Byker first appeared in historical documents in 1198 ‘as the most important Serjeantry in Northumberland’ held by William of Byker, named William Escolland, who was a Norman noble. There were 4 taxpayers in 1296 and 5 recorded in 1312. In 1549 the Mayor and Burgesses of Newcastle sought to extend the borough's boundaries to include part of Byker Township, to take advantage of the land by the river ‘for the dropping of ballast for the coal trade’. The transaction was disputed due to financial disagreements and eventually settled in the House of Commons and the House of Lords in London.

The Municipal Corporations Act 1835 established Newcastle City Council and extended the boundaries of the city to include Elswick, Westgate, Jesmond, Heaton and Byker

Byker was formerly a township, in 1866 Byker became a separate civil parish, on 1 April 1914 the parish was abolished to form Newcastle upon Tyne. In 1911 the parish had a population of 48,709. It is now in the unparished area of Newcastle upon Tyne.

===Development===

Until the 1960s, Byker was a Victorian working-class area of densely built terraces. Much of the housing needed major repair and some was considered unfit for human habitation (many houses lacked bathrooms), yet most residents wanted to stay in Byker, an area close to industry on the riverside. In 1966 Newcastle City Corporation took the decision to redevelop the Byker area. The council aimed to clear the slums but keep the community.

Byker was extensively photographed before its demolition, primarily by Sirkka-Liisa Konttinen, who lived in Byker from 1969. The photographs that Konttinen took toured China in 1980 and later appeared in the book Byker.

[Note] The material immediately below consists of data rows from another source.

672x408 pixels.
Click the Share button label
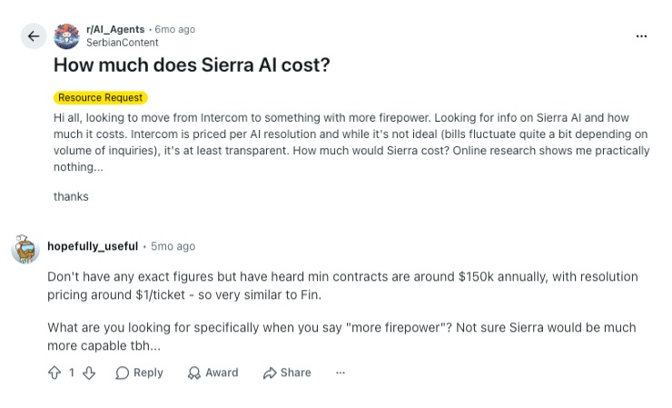[x=296, y=373]
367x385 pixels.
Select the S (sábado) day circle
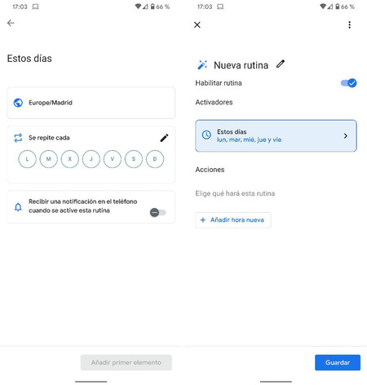point(134,159)
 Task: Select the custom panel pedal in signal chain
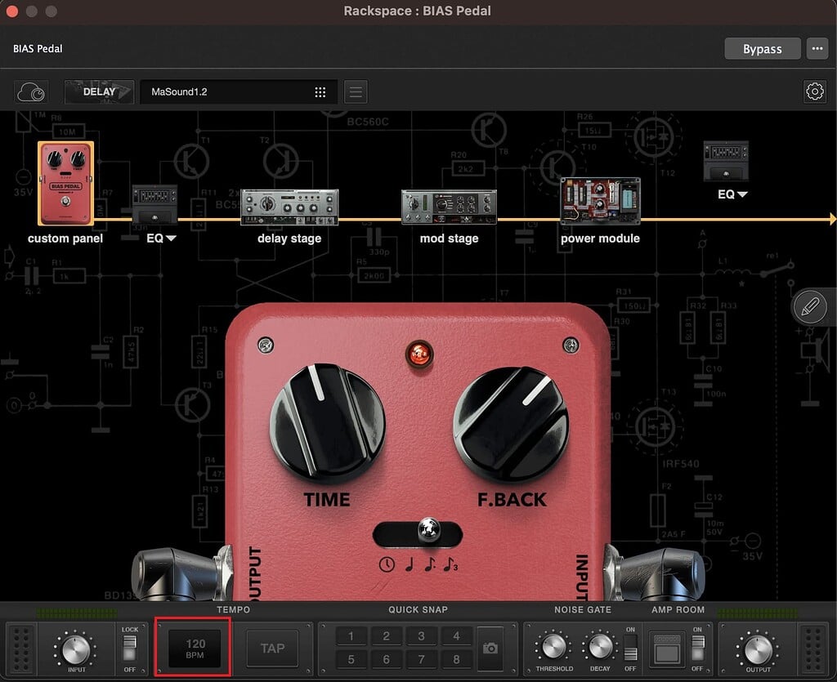65,181

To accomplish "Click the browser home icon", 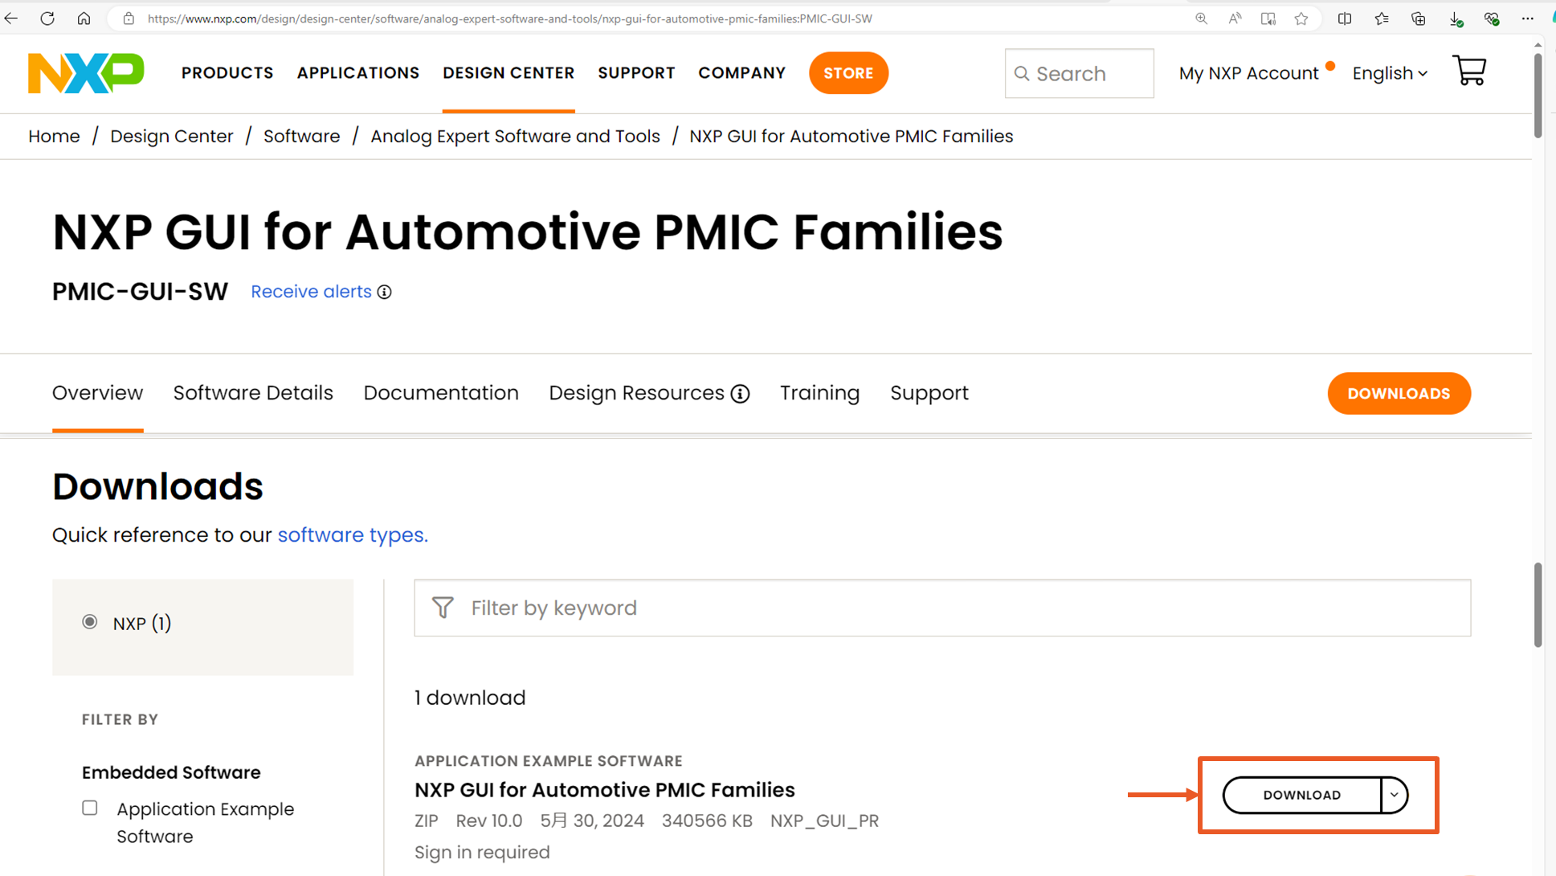I will click(84, 18).

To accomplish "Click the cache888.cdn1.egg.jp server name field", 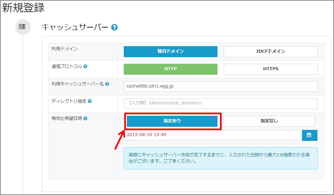I will click(221, 86).
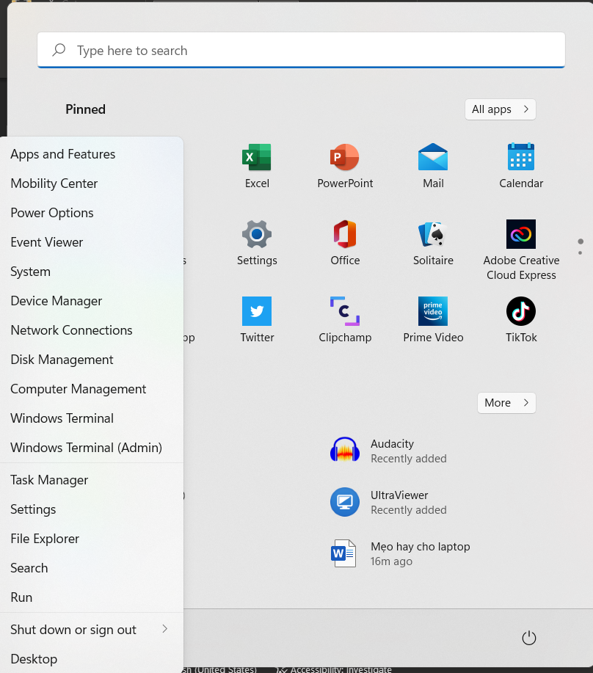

Ralph Erskine was appointed as the architect in 1969 for the new Byker. The development was run as a "rolling programme" so local people could continue living in the area during the building work. Residents were involved in the design process and it is thought the outstanding success of Byker was as much to do with this as its innovative architecture which used a Functionalist Romantic style, differentiating the Estate from the Brutalist approach which was more common at the time.

New leisure and shopping facilities have been brought to the Shields Road area, while community led initiatives have encouraged the growth of local enterprise and enriched the social fabric of the estate. Byker and the Ouseburn area to the south have seen investment in recent years, becoming a cultural hub for the city. Byker Estate itself received a Grade II* listing in 2007 due to its architectural significance, and has since undergone a £25 million regeneration with a further £4 million of environmental upgrades to the area taking place in 2020.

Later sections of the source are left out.